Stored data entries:
BEGIN

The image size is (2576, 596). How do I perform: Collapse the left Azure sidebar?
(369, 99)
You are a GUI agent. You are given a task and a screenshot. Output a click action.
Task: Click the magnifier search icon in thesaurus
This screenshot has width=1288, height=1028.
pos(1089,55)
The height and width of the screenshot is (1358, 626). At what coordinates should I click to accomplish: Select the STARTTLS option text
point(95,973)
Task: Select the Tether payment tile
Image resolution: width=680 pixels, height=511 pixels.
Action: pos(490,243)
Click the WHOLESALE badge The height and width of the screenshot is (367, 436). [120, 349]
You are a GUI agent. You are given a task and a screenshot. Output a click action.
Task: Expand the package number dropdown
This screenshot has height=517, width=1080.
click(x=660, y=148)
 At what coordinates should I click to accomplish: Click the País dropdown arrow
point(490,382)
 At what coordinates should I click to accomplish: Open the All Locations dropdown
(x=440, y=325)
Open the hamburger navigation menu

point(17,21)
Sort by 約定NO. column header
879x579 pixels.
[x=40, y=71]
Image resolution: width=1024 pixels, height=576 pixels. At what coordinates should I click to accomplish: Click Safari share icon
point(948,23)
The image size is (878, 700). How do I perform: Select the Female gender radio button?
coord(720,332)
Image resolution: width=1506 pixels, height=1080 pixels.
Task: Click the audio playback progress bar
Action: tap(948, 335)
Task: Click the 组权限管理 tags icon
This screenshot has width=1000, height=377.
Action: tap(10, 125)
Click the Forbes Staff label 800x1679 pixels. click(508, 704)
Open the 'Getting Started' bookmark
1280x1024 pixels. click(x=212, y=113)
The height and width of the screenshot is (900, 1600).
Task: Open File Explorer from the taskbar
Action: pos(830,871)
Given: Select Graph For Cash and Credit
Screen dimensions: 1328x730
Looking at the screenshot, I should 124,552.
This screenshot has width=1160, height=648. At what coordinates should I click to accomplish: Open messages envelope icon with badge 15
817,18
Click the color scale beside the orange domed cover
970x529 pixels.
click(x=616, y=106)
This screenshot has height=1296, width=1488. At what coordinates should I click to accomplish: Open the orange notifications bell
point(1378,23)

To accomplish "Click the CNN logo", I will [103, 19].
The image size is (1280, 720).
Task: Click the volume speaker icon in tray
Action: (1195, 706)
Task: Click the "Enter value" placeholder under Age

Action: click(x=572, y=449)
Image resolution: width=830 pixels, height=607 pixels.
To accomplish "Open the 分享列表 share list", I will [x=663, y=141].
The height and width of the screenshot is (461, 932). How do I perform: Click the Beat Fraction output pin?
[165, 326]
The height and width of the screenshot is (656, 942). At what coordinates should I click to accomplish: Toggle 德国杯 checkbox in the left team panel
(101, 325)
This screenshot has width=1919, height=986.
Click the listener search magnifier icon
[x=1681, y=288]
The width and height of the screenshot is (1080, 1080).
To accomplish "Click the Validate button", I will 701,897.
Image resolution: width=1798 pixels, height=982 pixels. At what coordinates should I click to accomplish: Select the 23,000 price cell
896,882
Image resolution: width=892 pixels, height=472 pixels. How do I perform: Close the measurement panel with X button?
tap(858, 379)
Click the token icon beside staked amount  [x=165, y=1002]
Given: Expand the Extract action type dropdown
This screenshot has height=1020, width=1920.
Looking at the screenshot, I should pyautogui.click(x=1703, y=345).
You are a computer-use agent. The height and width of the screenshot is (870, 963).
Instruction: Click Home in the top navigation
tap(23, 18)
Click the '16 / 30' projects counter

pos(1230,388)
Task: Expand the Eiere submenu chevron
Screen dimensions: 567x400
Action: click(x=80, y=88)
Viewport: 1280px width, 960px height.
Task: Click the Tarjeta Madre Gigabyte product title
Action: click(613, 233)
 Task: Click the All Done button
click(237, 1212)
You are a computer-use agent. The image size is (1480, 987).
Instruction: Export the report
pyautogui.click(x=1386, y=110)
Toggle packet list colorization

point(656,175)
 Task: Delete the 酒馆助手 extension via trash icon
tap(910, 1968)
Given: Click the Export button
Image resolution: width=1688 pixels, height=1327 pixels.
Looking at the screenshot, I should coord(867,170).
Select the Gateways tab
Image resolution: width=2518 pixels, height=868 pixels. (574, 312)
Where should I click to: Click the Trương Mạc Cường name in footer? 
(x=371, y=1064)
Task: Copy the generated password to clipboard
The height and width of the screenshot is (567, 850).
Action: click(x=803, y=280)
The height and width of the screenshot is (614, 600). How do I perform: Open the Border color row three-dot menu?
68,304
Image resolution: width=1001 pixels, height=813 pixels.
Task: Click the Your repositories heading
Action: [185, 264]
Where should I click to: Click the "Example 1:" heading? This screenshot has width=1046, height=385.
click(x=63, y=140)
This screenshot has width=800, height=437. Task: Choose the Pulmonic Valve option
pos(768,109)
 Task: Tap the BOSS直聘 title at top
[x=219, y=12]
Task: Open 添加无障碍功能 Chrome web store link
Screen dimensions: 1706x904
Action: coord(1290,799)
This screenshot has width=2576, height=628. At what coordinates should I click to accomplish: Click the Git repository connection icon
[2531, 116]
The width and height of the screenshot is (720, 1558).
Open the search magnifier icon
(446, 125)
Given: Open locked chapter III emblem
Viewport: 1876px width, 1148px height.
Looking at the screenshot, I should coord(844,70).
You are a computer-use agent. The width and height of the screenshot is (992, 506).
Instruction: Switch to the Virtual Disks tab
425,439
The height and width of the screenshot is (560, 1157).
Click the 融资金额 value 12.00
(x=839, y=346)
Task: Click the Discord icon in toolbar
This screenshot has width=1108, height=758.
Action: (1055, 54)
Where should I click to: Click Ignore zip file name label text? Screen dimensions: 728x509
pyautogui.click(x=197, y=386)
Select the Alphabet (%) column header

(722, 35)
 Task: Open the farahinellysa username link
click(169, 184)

END

— WHAT TO WORK ON —
The word to find is "computer". Copy every line of the records that holds it.

— RESPONSE BELOW —
You are a computer-use agent. The height and width of the screenshot is (870, 963).
You are a computer-use agent. The image size is (1480, 987).
You are a computer-use agent. The width and height of the screenshot is (992, 506).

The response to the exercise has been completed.